- Data records -
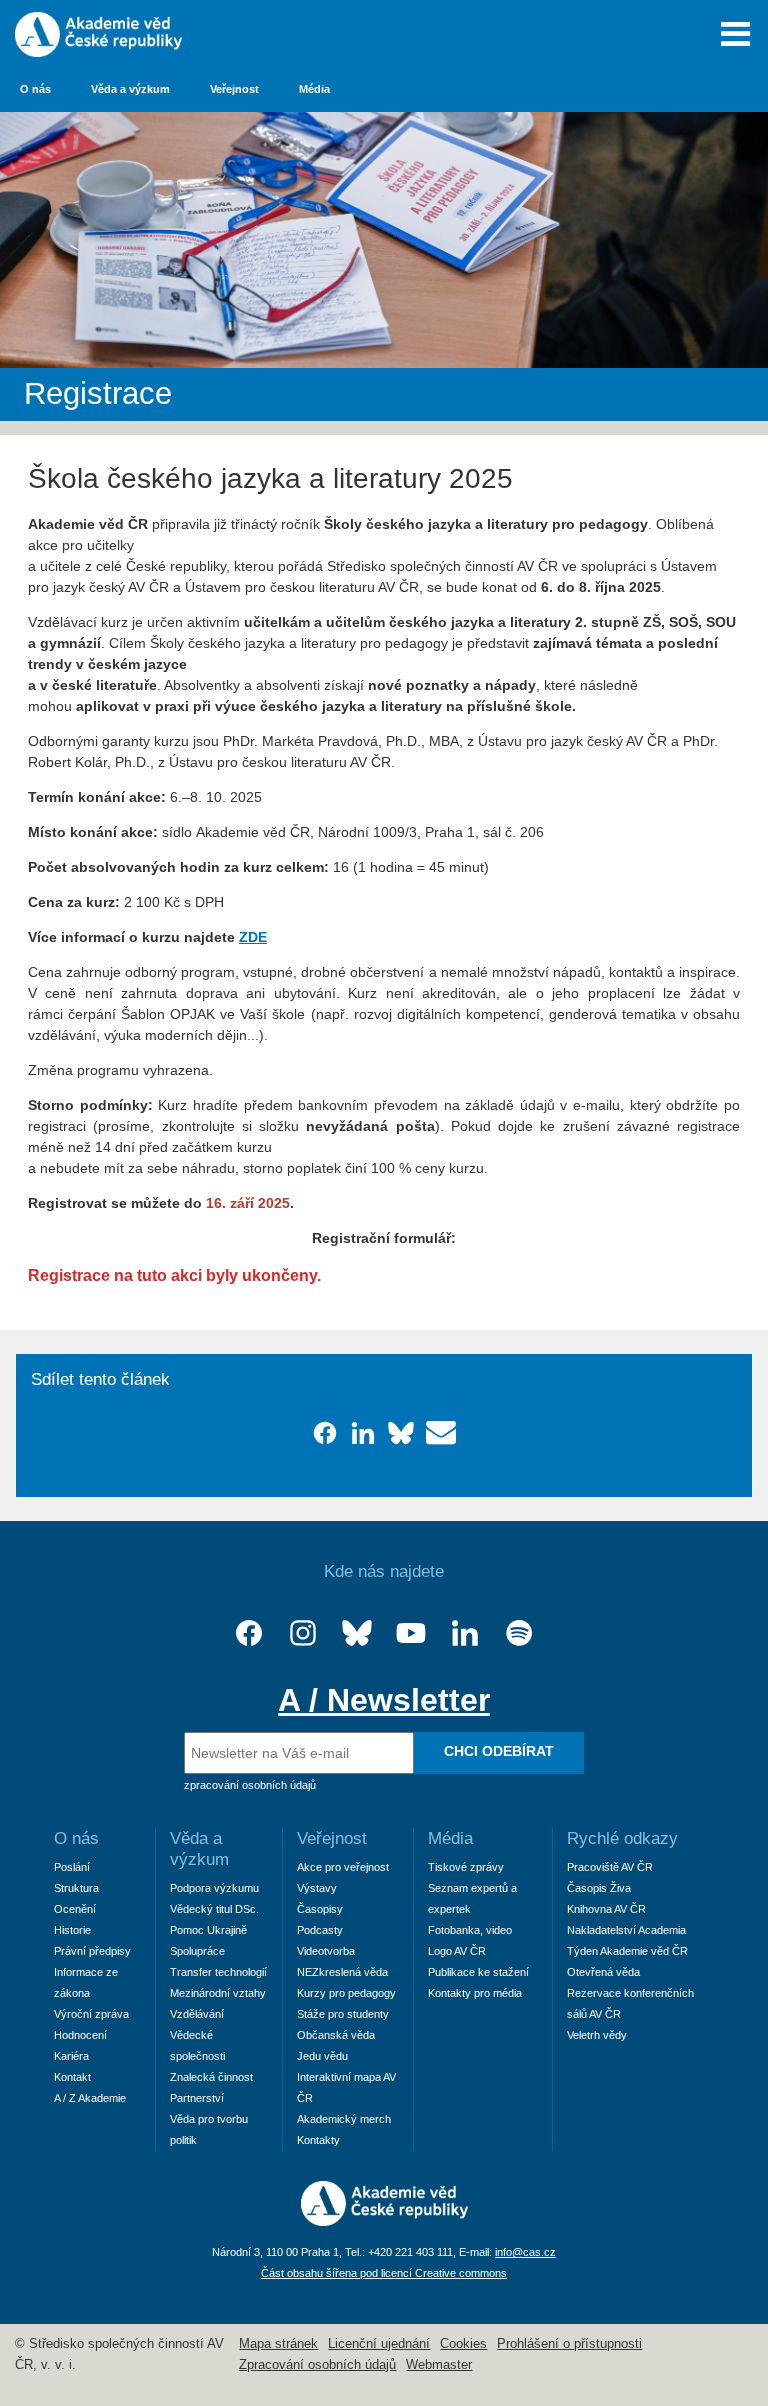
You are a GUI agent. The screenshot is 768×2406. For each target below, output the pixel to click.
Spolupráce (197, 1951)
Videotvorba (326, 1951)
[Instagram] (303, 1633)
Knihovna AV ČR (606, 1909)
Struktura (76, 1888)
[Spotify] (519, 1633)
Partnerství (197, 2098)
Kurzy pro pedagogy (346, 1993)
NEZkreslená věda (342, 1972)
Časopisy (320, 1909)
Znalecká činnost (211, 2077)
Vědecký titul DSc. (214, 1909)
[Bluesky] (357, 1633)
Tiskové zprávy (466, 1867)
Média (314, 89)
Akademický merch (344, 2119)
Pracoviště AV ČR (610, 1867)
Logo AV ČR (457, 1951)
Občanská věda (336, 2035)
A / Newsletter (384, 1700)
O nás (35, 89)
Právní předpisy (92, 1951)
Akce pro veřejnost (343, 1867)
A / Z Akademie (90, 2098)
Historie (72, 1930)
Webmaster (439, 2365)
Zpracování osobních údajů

- Task goal -
Each word of the data should be repeated exactly, and the pictures left out.

- Task response -
You are a GUI agent. The screenshot is 768×2406. For each target below, output the pixel to click.
Spolupráce (197, 1951)
Videotvorba (326, 1951)
[Instagram] (303, 1633)
Knihovna AV ČR (606, 1909)
Struktura (76, 1888)
[Spotify] (519, 1633)
Partnerství (197, 2098)
Kurzy pro pedagogy (346, 1993)
NEZkreslená věda (342, 1972)
Časopisy (320, 1909)
Znalecká činnost (211, 2077)
Vědecký titul DSc. (214, 1909)
[Bluesky] (357, 1633)
Tiskové zprávy (466, 1867)
Média (314, 89)
Akademický merch (344, 2119)
Pracoviště AV ČR (610, 1867)
Logo AV ČR (457, 1951)
Občanská věda (336, 2035)
A / Newsletter (384, 1700)
O nás (35, 89)
Právní předpisy (92, 1951)
Akce pro veřejnost (343, 1867)
A / Z Akademie (90, 2098)
Historie (72, 1930)
Webmaster (439, 2365)
Zpracování osobních údajů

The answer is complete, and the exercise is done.